DATASET ENTRIES =>

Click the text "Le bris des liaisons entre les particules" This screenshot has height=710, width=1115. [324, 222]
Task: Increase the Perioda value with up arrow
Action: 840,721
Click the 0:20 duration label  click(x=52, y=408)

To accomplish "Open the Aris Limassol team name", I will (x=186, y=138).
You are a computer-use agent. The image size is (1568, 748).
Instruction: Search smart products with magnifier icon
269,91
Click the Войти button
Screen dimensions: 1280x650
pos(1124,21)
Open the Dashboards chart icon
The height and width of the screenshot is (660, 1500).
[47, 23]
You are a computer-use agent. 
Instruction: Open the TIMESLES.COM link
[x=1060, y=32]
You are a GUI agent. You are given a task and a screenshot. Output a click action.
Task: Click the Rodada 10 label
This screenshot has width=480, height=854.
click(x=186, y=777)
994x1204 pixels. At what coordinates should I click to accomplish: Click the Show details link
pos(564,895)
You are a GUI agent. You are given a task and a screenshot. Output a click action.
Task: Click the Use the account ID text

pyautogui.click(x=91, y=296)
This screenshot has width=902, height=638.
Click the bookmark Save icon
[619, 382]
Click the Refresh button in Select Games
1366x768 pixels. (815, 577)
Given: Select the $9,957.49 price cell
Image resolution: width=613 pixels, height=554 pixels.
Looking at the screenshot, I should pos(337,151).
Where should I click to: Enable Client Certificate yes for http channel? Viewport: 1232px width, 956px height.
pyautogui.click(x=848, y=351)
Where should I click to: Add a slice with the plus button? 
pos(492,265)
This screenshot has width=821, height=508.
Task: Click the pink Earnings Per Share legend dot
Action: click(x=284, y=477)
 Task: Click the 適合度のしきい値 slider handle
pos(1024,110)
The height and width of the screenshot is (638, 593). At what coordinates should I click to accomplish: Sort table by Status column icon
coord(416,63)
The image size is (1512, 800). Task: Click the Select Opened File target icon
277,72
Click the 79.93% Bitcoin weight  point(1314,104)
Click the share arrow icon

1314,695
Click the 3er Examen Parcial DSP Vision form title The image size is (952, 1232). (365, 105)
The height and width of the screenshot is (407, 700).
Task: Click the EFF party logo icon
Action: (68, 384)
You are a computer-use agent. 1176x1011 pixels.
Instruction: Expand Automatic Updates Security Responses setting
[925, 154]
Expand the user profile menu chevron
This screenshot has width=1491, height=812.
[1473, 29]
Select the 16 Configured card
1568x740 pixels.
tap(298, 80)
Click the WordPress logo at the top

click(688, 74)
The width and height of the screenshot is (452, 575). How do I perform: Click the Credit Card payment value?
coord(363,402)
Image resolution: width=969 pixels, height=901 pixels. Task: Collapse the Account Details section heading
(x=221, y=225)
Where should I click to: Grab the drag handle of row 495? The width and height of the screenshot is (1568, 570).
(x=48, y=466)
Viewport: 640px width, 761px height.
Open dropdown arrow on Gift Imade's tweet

HOW TO COMPLETE THIS TASK => In the listing above, find the line containing "The width and height of the screenshot is (452, 575)."; that line and every line after it, through the last, are to be retyped exactly.

EXPECTED ANSWER =>
The width and height of the screenshot is (452, 575). How do I perform: Click the Credit Card payment value?
coord(363,402)
Image resolution: width=969 pixels, height=901 pixels. Task: Collapse the Account Details section heading
(x=221, y=225)
Where should I click to: Grab the drag handle of row 495? The width and height of the screenshot is (1568, 570).
(x=48, y=466)
Viewport: 640px width, 761px height.
Open dropdown arrow on Gift Imade's tweet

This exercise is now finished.